Exercise data start

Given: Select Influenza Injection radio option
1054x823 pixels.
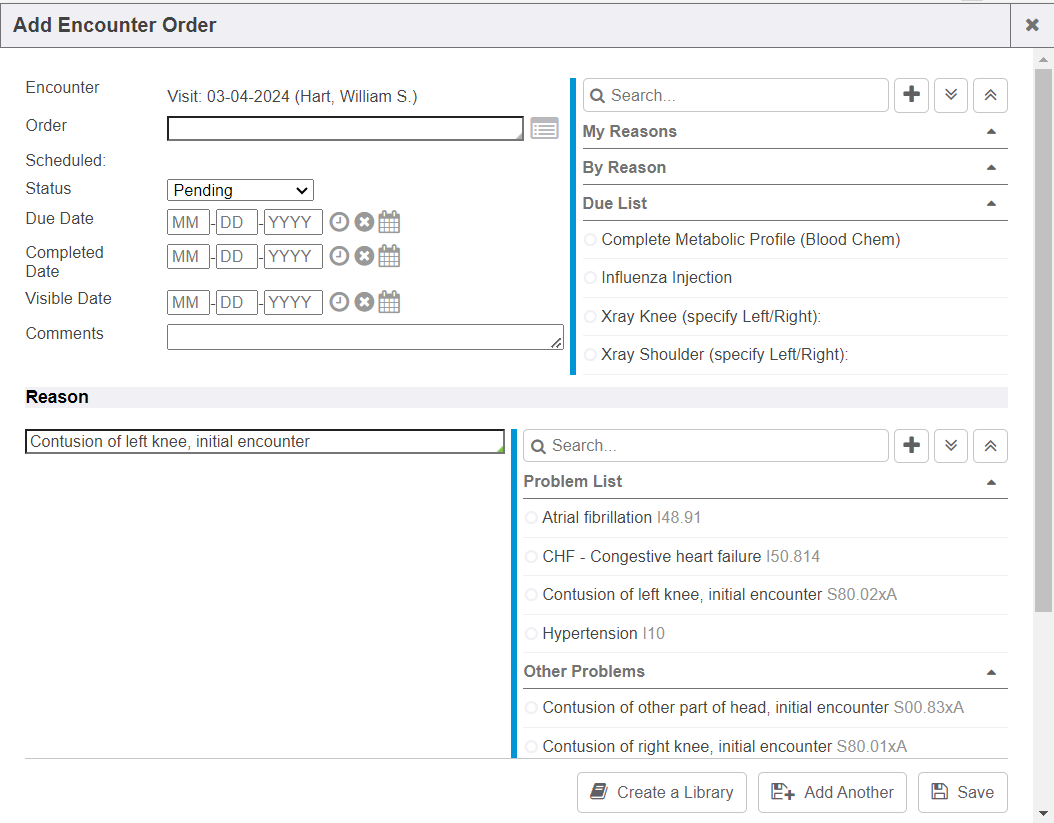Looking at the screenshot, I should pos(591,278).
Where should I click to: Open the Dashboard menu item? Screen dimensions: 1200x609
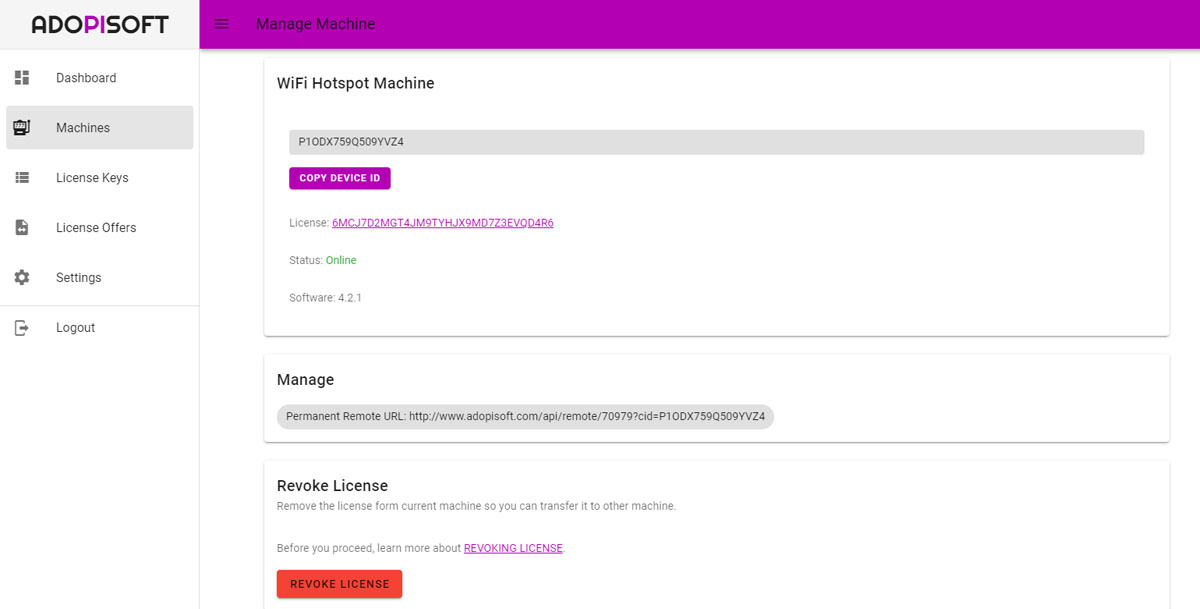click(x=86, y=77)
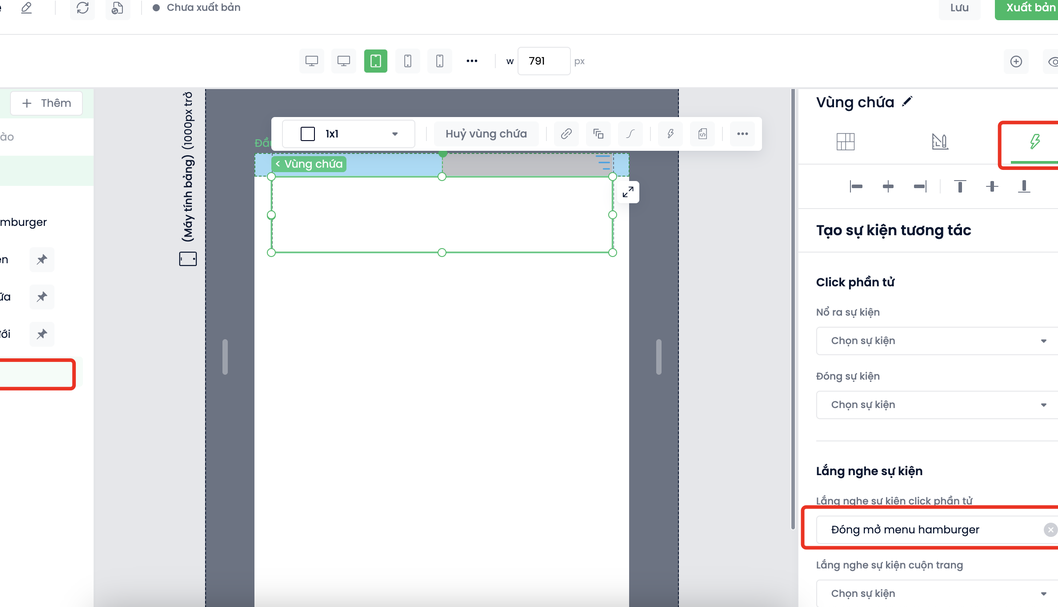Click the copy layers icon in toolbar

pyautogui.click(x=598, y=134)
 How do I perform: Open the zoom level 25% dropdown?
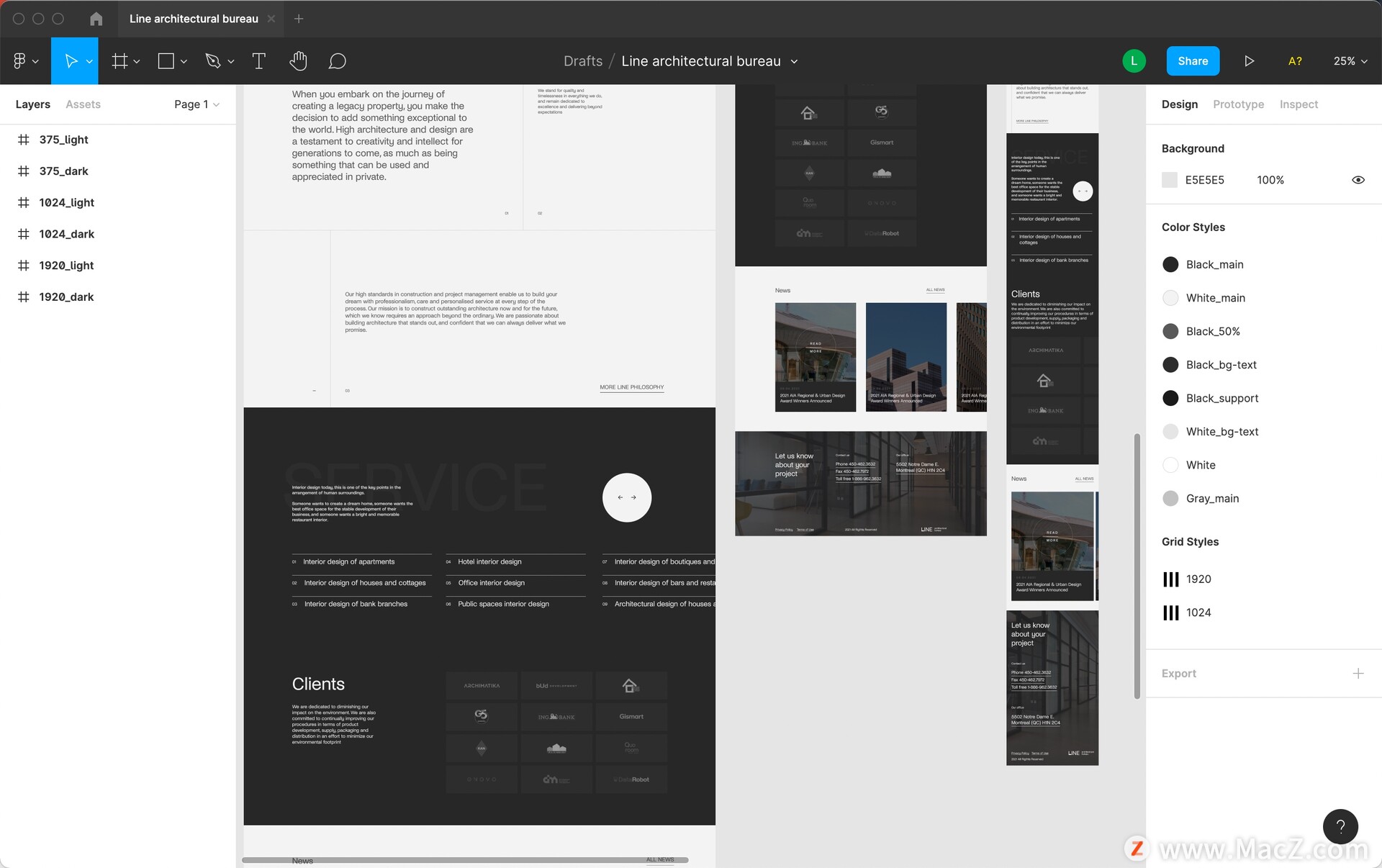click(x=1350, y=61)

Exercise data end
Exercise data start

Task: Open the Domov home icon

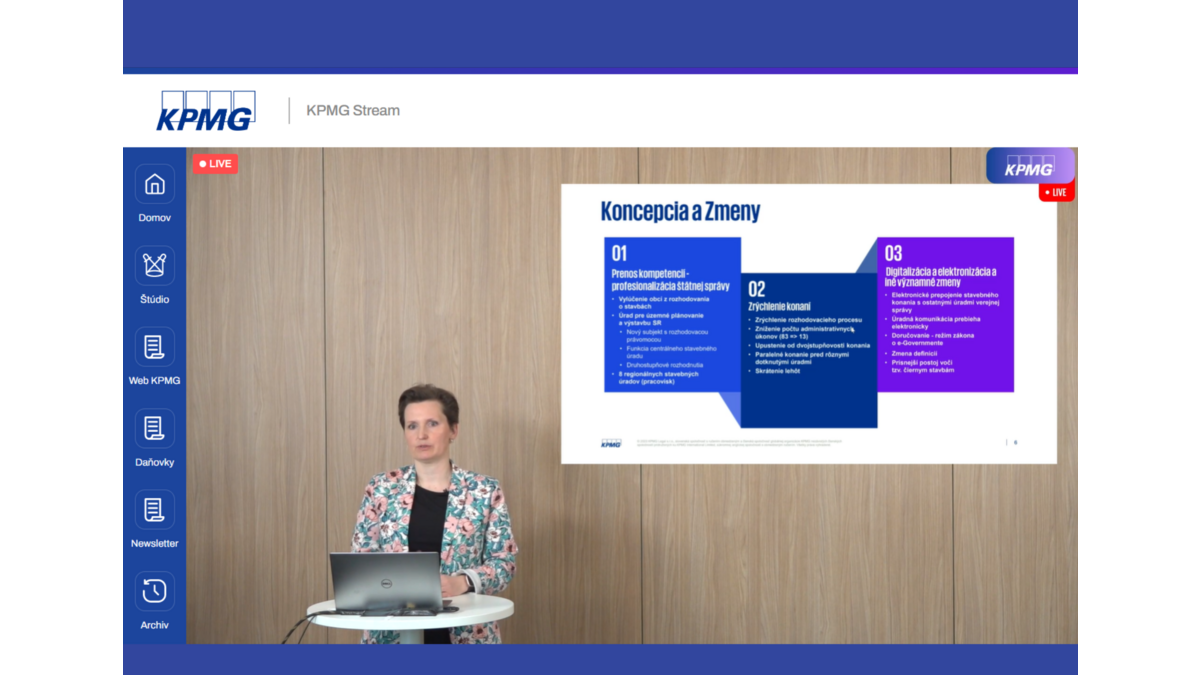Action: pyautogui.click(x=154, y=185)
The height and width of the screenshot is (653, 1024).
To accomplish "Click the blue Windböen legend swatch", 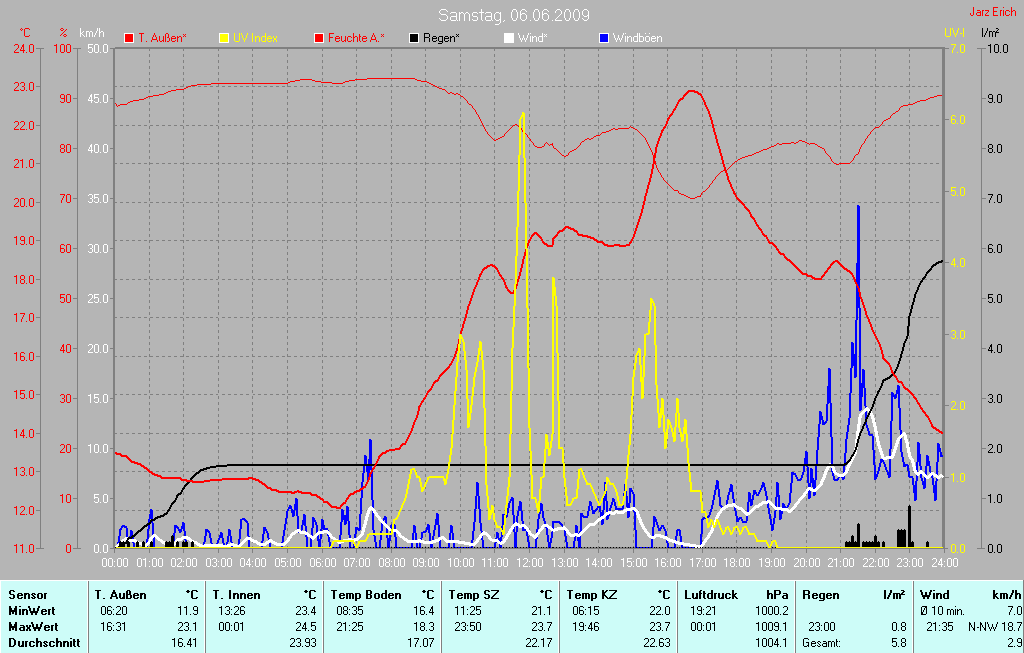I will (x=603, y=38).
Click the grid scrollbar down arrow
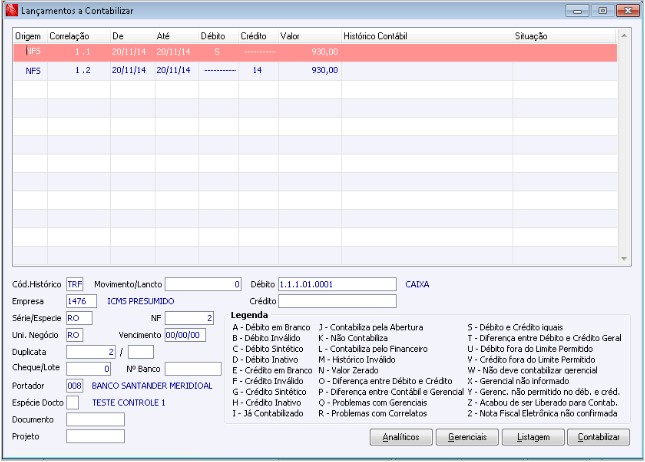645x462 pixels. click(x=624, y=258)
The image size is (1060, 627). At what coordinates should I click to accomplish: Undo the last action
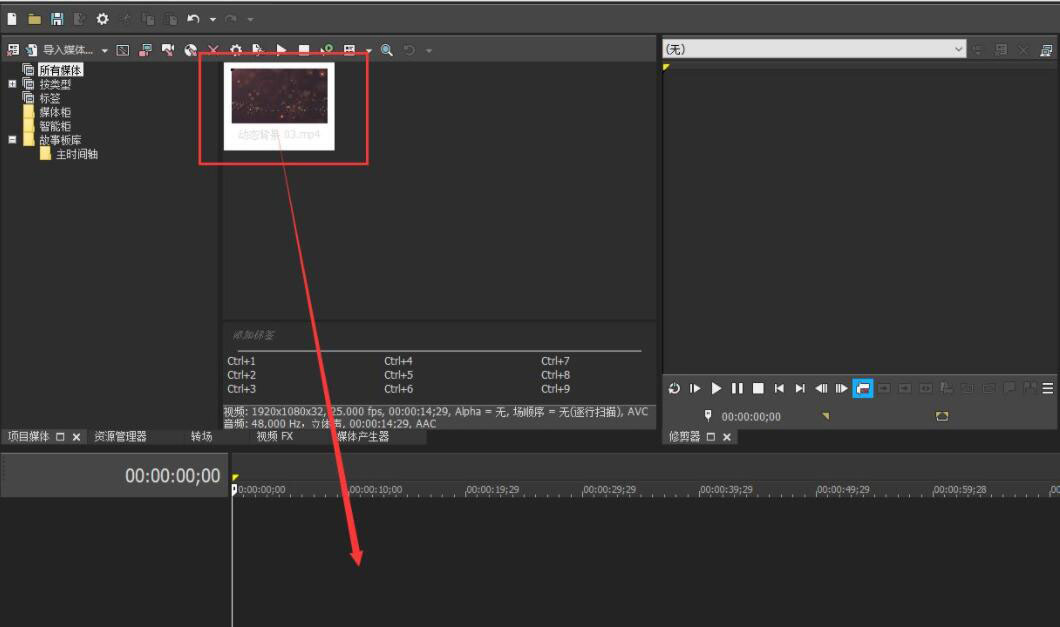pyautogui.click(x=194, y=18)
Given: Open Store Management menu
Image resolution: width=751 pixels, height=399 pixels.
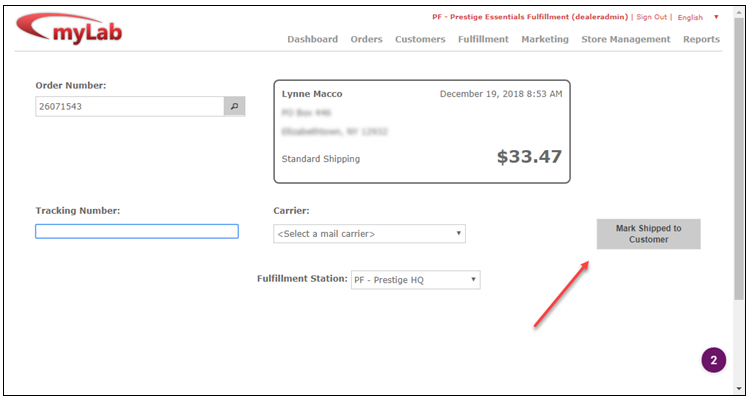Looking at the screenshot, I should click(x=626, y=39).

Exercise data end

*Exercise requirements*
Copy the entries verbatim, starting from the line that contains "Given: Select Influenza" and ending with the line that contains "click(x=1350, y=61)", both of those lines included. Leave the pictures out of your copy.

*Answer to the exercise*
Given: Select Influenza Injection radio option
1054x823 pixels.
Looking at the screenshot, I should pos(591,278).
Where should I click to: Open the Dashboard menu item? Screen dimensions: 1200x609
click(x=86, y=77)
Click the copy layers icon in toolbar

pyautogui.click(x=598, y=134)
 How do I perform: Open the zoom level 25% dropdown?
click(x=1350, y=61)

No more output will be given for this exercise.